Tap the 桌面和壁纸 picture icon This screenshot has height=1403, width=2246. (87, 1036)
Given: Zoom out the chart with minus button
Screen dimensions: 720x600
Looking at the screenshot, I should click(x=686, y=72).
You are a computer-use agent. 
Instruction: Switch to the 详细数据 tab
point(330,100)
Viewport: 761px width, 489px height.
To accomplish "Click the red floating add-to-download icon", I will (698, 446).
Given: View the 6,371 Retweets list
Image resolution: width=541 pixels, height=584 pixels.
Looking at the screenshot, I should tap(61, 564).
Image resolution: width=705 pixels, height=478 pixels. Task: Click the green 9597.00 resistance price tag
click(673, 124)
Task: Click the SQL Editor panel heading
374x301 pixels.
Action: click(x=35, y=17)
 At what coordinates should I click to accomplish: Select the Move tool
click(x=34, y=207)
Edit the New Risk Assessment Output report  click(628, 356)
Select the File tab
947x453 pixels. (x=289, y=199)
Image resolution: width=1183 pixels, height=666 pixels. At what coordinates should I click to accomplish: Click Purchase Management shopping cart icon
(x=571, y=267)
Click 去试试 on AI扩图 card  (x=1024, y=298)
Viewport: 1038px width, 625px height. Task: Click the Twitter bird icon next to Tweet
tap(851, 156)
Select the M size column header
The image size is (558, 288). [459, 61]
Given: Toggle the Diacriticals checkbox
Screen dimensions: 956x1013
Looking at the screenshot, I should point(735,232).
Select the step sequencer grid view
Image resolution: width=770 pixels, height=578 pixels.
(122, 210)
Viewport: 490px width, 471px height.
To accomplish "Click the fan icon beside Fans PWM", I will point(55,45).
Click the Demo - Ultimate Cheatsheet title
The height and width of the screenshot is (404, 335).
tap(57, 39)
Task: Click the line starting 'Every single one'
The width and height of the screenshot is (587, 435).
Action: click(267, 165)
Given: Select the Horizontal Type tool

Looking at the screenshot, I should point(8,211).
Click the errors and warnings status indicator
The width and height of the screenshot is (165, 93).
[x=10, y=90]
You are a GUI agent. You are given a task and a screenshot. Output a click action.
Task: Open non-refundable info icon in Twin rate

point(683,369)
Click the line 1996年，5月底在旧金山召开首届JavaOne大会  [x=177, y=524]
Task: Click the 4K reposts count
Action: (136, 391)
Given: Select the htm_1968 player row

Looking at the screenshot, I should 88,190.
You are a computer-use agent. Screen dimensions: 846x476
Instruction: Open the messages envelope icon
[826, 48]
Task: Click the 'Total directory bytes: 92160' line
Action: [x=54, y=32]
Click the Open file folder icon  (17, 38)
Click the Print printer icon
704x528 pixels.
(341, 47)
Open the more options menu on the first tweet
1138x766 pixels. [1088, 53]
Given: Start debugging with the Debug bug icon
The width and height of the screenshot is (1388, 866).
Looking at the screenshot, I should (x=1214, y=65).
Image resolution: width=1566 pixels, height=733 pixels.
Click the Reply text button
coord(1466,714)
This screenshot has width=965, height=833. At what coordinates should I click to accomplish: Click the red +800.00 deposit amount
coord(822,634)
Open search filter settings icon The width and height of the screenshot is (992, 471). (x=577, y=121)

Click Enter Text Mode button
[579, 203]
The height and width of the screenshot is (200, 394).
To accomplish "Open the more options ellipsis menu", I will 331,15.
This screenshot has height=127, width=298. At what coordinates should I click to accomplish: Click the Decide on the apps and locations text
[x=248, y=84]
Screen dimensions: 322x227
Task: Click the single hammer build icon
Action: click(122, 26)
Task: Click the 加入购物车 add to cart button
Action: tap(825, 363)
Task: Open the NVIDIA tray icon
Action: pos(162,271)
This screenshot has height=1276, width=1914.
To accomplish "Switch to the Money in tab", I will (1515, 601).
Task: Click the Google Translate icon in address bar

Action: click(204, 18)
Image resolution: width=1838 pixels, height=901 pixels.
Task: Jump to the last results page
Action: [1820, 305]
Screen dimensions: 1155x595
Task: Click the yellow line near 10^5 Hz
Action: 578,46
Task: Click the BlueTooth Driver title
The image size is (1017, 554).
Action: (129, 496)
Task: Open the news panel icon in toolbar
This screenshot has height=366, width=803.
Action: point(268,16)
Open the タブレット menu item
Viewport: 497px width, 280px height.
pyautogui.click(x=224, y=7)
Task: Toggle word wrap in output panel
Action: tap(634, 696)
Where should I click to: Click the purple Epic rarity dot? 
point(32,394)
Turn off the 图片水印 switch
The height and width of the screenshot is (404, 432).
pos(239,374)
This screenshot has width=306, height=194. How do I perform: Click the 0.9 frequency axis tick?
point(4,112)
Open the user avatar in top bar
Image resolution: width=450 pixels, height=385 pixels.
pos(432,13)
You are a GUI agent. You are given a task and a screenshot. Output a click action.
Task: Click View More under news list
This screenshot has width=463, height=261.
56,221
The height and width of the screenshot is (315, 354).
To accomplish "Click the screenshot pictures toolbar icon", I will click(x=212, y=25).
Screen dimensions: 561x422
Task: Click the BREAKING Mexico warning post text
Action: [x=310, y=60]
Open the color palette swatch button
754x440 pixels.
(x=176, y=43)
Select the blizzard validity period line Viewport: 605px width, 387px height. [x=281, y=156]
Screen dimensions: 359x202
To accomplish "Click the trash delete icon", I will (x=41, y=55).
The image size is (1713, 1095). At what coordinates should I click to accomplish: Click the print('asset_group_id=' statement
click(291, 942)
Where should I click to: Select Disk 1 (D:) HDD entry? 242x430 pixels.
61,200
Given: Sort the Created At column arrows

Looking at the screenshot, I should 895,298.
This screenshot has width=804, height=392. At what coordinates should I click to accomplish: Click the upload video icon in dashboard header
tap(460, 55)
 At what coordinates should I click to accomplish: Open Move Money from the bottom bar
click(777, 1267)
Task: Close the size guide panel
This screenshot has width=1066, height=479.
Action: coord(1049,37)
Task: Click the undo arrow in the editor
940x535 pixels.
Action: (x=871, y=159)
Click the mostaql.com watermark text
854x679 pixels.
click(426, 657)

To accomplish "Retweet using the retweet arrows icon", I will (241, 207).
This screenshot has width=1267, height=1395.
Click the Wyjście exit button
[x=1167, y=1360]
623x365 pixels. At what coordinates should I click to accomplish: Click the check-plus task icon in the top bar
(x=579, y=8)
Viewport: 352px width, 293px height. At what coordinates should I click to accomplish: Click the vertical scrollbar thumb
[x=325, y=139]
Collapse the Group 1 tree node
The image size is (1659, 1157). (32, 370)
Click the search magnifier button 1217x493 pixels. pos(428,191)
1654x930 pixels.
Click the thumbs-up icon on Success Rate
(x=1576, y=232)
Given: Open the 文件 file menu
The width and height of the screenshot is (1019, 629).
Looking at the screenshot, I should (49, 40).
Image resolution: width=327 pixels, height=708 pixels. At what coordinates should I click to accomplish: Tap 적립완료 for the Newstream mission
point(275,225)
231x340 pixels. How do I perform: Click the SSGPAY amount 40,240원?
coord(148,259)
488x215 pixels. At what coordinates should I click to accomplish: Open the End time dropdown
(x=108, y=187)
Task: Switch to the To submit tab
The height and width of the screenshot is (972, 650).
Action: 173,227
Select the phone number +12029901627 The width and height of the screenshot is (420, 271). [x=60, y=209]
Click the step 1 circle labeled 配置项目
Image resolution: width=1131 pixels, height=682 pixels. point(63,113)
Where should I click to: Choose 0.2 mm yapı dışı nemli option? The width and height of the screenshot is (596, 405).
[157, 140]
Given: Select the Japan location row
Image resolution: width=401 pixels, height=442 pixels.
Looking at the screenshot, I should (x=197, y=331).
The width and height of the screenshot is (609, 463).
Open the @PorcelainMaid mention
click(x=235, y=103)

○ ○ ○ ○

__Goal__: Update the lines above by changing "Select the Move tool" to "Select the Brush tool" and keeping everything else the same.

__Solution__:
Tap the 桌面和壁纸 picture icon This screenshot has height=1403, width=2246. (87, 1036)
Given: Zoom out the chart with minus button
Screen dimensions: 720x600
Looking at the screenshot, I should click(x=686, y=72).
You are a computer-use agent. 
Instruction: Switch to the 详细数据 tab
point(330,100)
Viewport: 761px width, 489px height.
To accomplish "Click the red floating add-to-download icon", I will (698, 446).
Given: View the 6,371 Retweets list
Image resolution: width=541 pixels, height=584 pixels.
Looking at the screenshot, I should tap(61, 564).
Image resolution: width=705 pixels, height=478 pixels. Task: Click the green 9597.00 resistance price tag
click(673, 124)
Task: Click the SQL Editor panel heading
374x301 pixels.
Action: click(x=35, y=17)
 At what coordinates should I click to accomplish: Select the Brush tool
click(x=34, y=207)
Edit the New Risk Assessment Output report  click(628, 356)
Select the File tab
947x453 pixels. (x=289, y=199)
Image resolution: width=1183 pixels, height=666 pixels. At what coordinates should I click to accomplish: Click Purchase Management shopping cart icon
(x=571, y=267)
Click 去试试 on AI扩图 card  (x=1024, y=298)
Viewport: 1038px width, 625px height. Task: Click the Twitter bird icon next to Tweet
tap(851, 156)
Select the M size column header
The image size is (558, 288). [459, 61]
Given: Toggle the Diacriticals checkbox
Screen dimensions: 956x1013
Looking at the screenshot, I should point(735,232).
Select the step sequencer grid view
Image resolution: width=770 pixels, height=578 pixels.
(122, 210)
Viewport: 490px width, 471px height.
To accomplish "Click the fan icon beside Fans PWM", I will point(55,45).
Click the Demo - Ultimate Cheatsheet title
The height and width of the screenshot is (404, 335).
tap(57, 39)
Task: Click the line starting 'Every single one'
The width and height of the screenshot is (587, 435).
Action: click(267, 165)
Given: Select the Horizontal Type tool

Looking at the screenshot, I should point(8,211).
Click the errors and warnings status indicator
The width and height of the screenshot is (165, 93).
[x=10, y=90]
You are a GUI agent. You are given a task and a screenshot. Output a click action.
Task: Open non-refundable info icon in Twin rate

point(683,369)
Click the line 1996年，5月底在旧金山召开首届JavaOne大会  [x=177, y=524]
Task: Click the 4K reposts count
Action: (136, 391)
Given: Select the htm_1968 player row

Looking at the screenshot, I should 88,190.
You are a computer-use agent. Screen dimensions: 846x476
Instruction: Open the messages envelope icon
[826, 48]
Task: Click the 'Total directory bytes: 92160' line
Action: [x=54, y=32]
Click the Open file folder icon  (17, 38)
Click the Print printer icon
704x528 pixels.
(341, 47)
Open the more options menu on the first tweet
1138x766 pixels. [1088, 53]
Given: Start debugging with the Debug bug icon
The width and height of the screenshot is (1388, 866).
Looking at the screenshot, I should (x=1214, y=65).
Image resolution: width=1566 pixels, height=733 pixels.
Click the Reply text button
coord(1466,714)
This screenshot has width=965, height=833. At what coordinates should I click to accomplish: Click the red +800.00 deposit amount
coord(822,634)
Open search filter settings icon The width and height of the screenshot is (992, 471). (x=577, y=121)

Click Enter Text Mode button
[579, 203]
The height and width of the screenshot is (200, 394).
To accomplish "Open the more options ellipsis menu", I will 331,15.
This screenshot has height=127, width=298. At what coordinates should I click to accomplish: Click the Decide on the apps and locations text
[x=248, y=84]
Screen dimensions: 322x227
Task: Click the single hammer build icon
Action: click(122, 26)
Task: Click the 加入购物车 add to cart button
Action: tap(825, 363)
Task: Open the NVIDIA tray icon
Action: pos(162,271)
This screenshot has height=1276, width=1914.
To accomplish "Switch to the Money in tab", I will (1515, 601).
Task: Click the Google Translate icon in address bar

Action: click(204, 18)
Image resolution: width=1838 pixels, height=901 pixels.
Task: Jump to the last results page
Action: [1820, 305]
Screen dimensions: 1155x595
Task: Click the yellow line near 10^5 Hz
Action: 578,46
Task: Click the BlueTooth Driver title
The image size is (1017, 554).
Action: (129, 496)
Task: Open the news panel icon in toolbar
This screenshot has height=366, width=803.
Action: point(268,16)
Open the タブレット menu item
Viewport: 497px width, 280px height.
pyautogui.click(x=224, y=7)
Task: Toggle word wrap in output panel
Action: tap(634, 696)
Where should I click to: Click the purple Epic rarity dot? 
point(32,394)
Turn off the 图片水印 switch
The height and width of the screenshot is (404, 432).
pos(239,374)
This screenshot has width=306, height=194. How do I perform: Click the 0.9 frequency axis tick?
point(4,112)
Open the user avatar in top bar
Image resolution: width=450 pixels, height=385 pixels.
pos(432,13)
You are a GUI agent. You are given a task and a screenshot. Output a click action.
Task: Click View More under news list
This screenshot has width=463, height=261.
56,221
The height and width of the screenshot is (315, 354).
To accomplish "Click the screenshot pictures toolbar icon", I will click(x=212, y=25).
Screen dimensions: 561x422
Task: Click the BREAKING Mexico warning post text
Action: [x=310, y=60]
Open the color palette swatch button
754x440 pixels.
(x=176, y=43)
Select the blizzard validity period line Viewport: 605px width, 387px height. [x=281, y=156]
Screen dimensions: 359x202
To accomplish "Click the trash delete icon", I will (x=41, y=55).
The image size is (1713, 1095). At what coordinates should I click to accomplish: Click the print('asset_group_id=' statement
click(291, 942)
Where should I click to: Select Disk 1 (D:) HDD entry? 242x430 pixels.
61,200
Given: Sort the Created At column arrows

Looking at the screenshot, I should 895,298.
This screenshot has width=804, height=392. At what coordinates should I click to accomplish: Click the upload video icon in dashboard header
tap(460, 55)
 At what coordinates should I click to accomplish: Open Move Money from the bottom bar
click(777, 1267)
Task: Close the size guide panel
This screenshot has width=1066, height=479.
Action: coord(1049,37)
Task: Click the undo arrow in the editor
940x535 pixels.
Action: (x=871, y=159)
Click the mostaql.com watermark text
854x679 pixels.
click(426, 657)

To accomplish "Retweet using the retweet arrows icon", I will (241, 207).
This screenshot has width=1267, height=1395.
Click the Wyjście exit button
[x=1167, y=1360]
623x365 pixels. At what coordinates should I click to accomplish: Click the check-plus task icon in the top bar
(x=579, y=8)
Viewport: 352px width, 293px height. At what coordinates should I click to accomplish: Click the vertical scrollbar thumb
[x=325, y=139]
Collapse the Group 1 tree node
The image size is (1659, 1157). (32, 370)
Click the search magnifier button 1217x493 pixels. pos(428,191)
1654x930 pixels.
Click the thumbs-up icon on Success Rate
(x=1576, y=232)
Given: Open the 文件 file menu
The width and height of the screenshot is (1019, 629).
Looking at the screenshot, I should (49, 40).
Image resolution: width=327 pixels, height=708 pixels. At what coordinates should I click to accomplish: Tap 적립완료 for the Newstream mission
point(275,225)
231x340 pixels. How do I perform: Click the SSGPAY amount 40,240원?
coord(148,259)
488x215 pixels. At what coordinates should I click to accomplish: Open the End time dropdown
(x=108, y=187)
Task: Switch to the To submit tab
The height and width of the screenshot is (972, 650).
Action: 173,227
Select the phone number +12029901627 The width and height of the screenshot is (420, 271). [x=60, y=209]
Click the step 1 circle labeled 配置项目
Image resolution: width=1131 pixels, height=682 pixels. point(63,113)
Where should I click to: Choose 0.2 mm yapı dışı nemli option? The width and height of the screenshot is (596, 405).
[157, 140]
Given: Select the Japan location row
Image resolution: width=401 pixels, height=442 pixels.
Looking at the screenshot, I should (x=197, y=331).
The width and height of the screenshot is (609, 463).
Open the @PorcelainMaid mention
click(x=235, y=103)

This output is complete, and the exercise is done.